## Records for the task:
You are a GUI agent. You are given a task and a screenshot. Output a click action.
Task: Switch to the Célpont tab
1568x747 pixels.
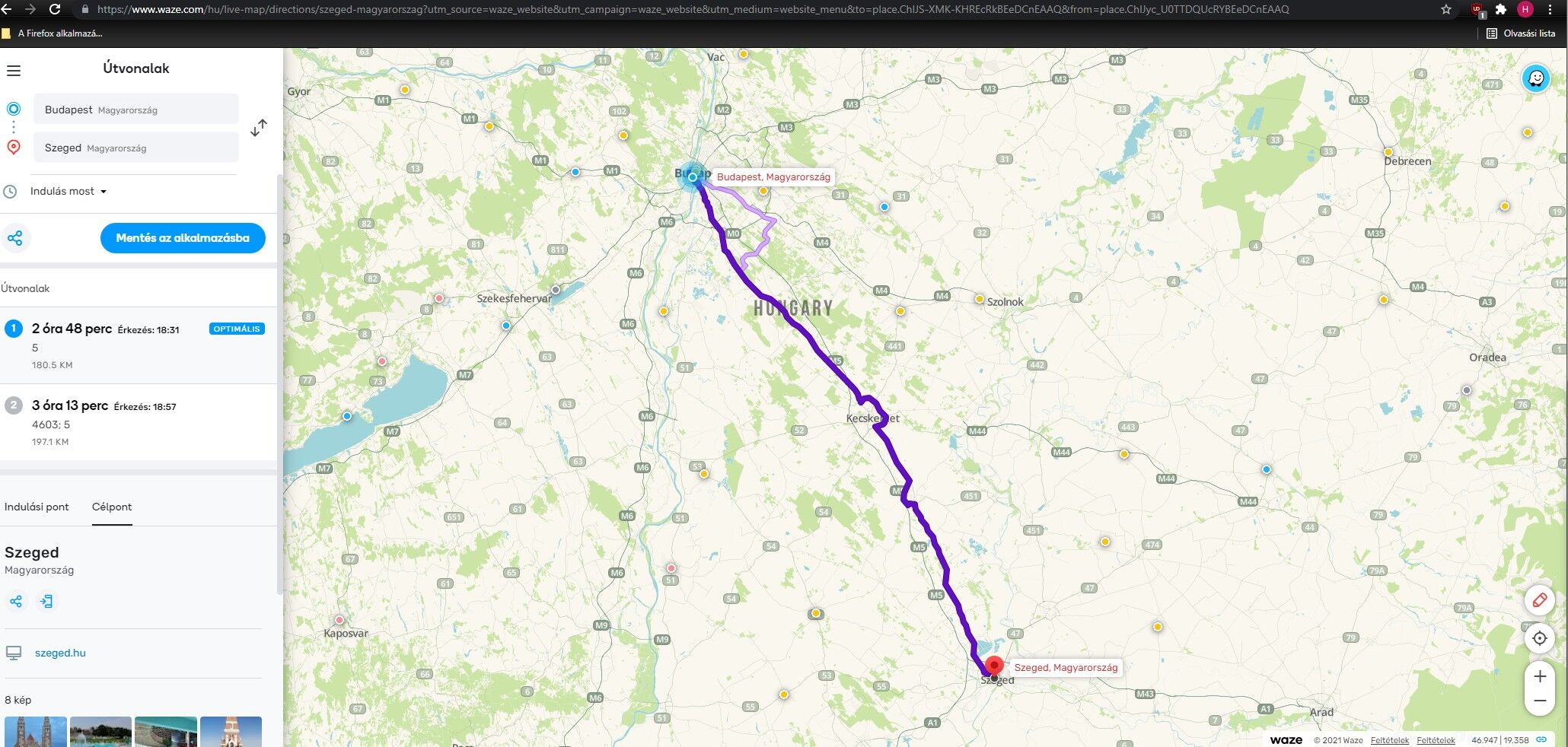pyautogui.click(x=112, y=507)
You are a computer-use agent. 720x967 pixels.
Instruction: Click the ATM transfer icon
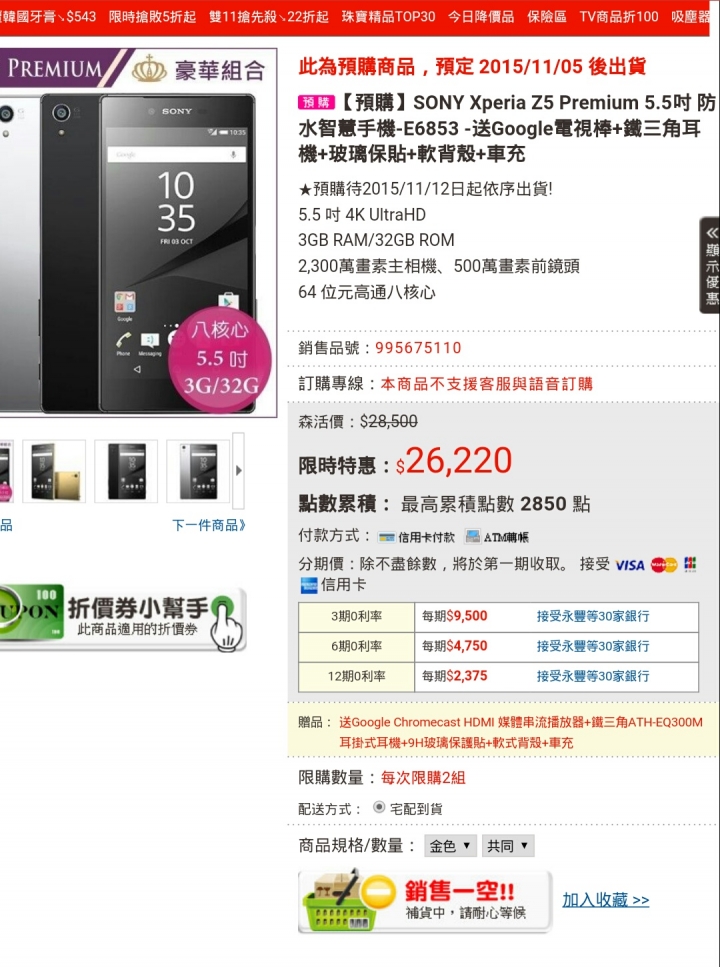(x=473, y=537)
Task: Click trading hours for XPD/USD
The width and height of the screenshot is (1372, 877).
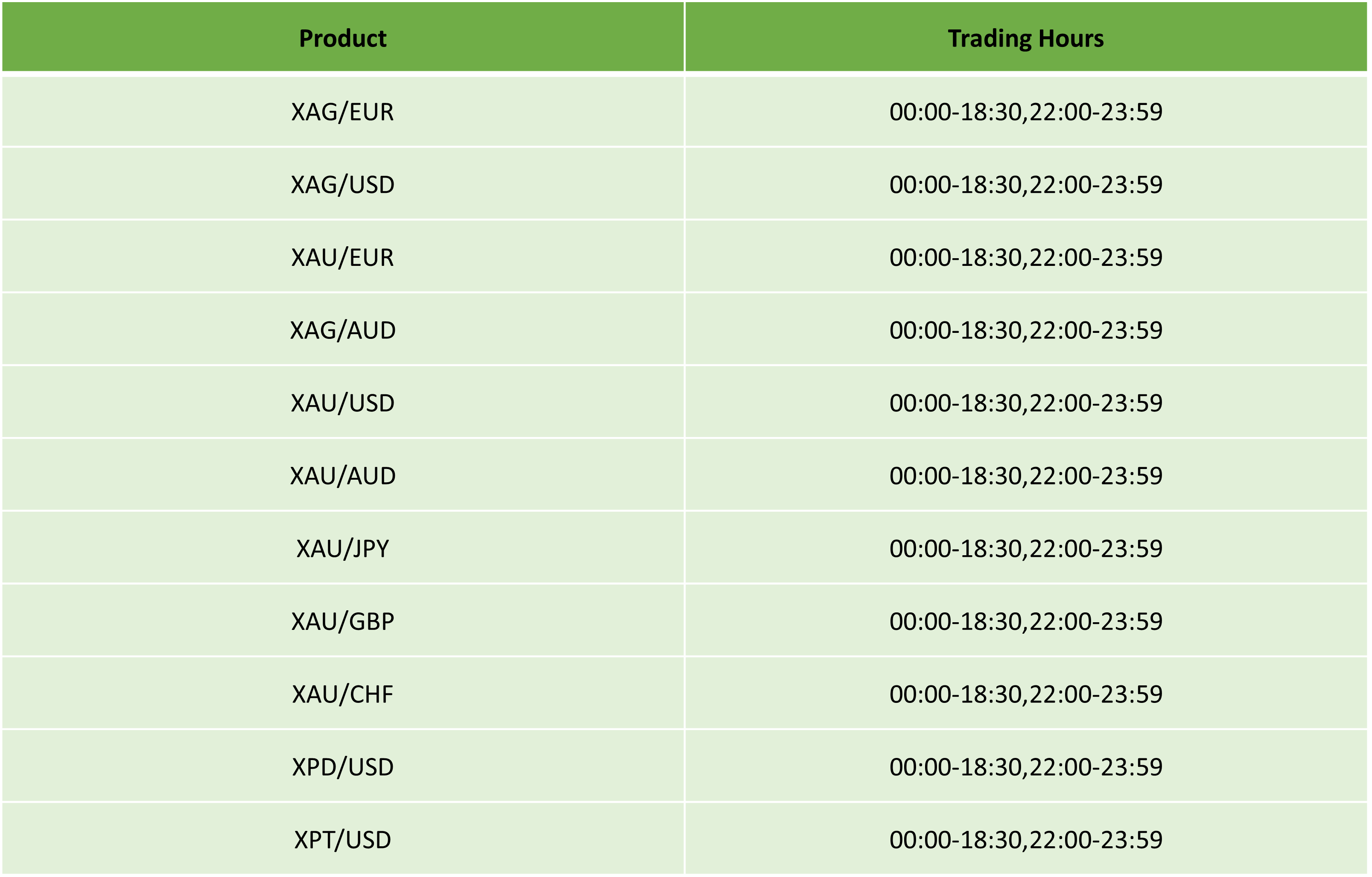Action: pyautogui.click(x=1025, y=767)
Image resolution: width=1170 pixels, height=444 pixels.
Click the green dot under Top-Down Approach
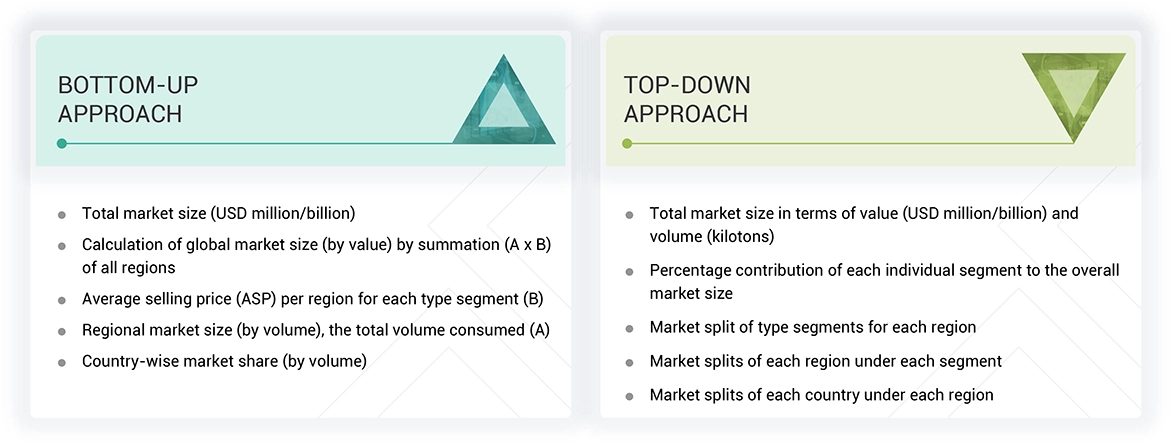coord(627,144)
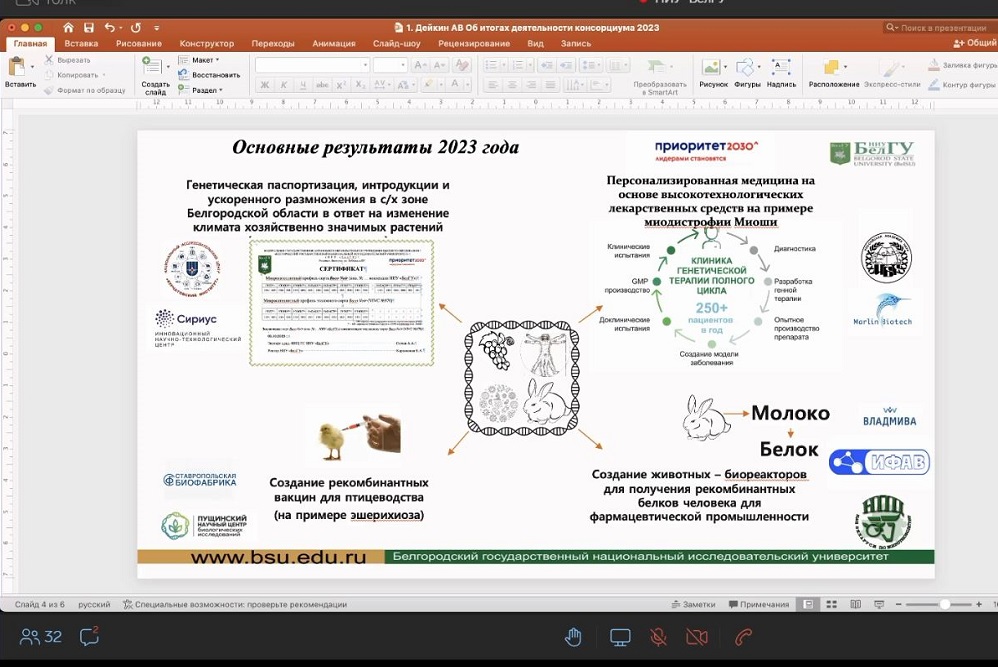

## Stated exercise:
Reproduce every line of the data above word for word, keeping the pictures out of your answer.

## Problem solution:
You are a GUI agent. You are given a task and a screenshot. Output a click action.
Task: Switch to the Célpont tab
1568x747 pixels.
pyautogui.click(x=112, y=507)
You are a computer-use agent. 720x967 pixels.
Instruction: Click the ATM transfer icon
(x=473, y=537)
Task: Click trading hours for XPD/USD
The width and height of the screenshot is (1372, 877).
Action: pyautogui.click(x=1025, y=767)
Image resolution: width=1170 pixels, height=444 pixels.
Click the green dot under Top-Down Approach
coord(627,144)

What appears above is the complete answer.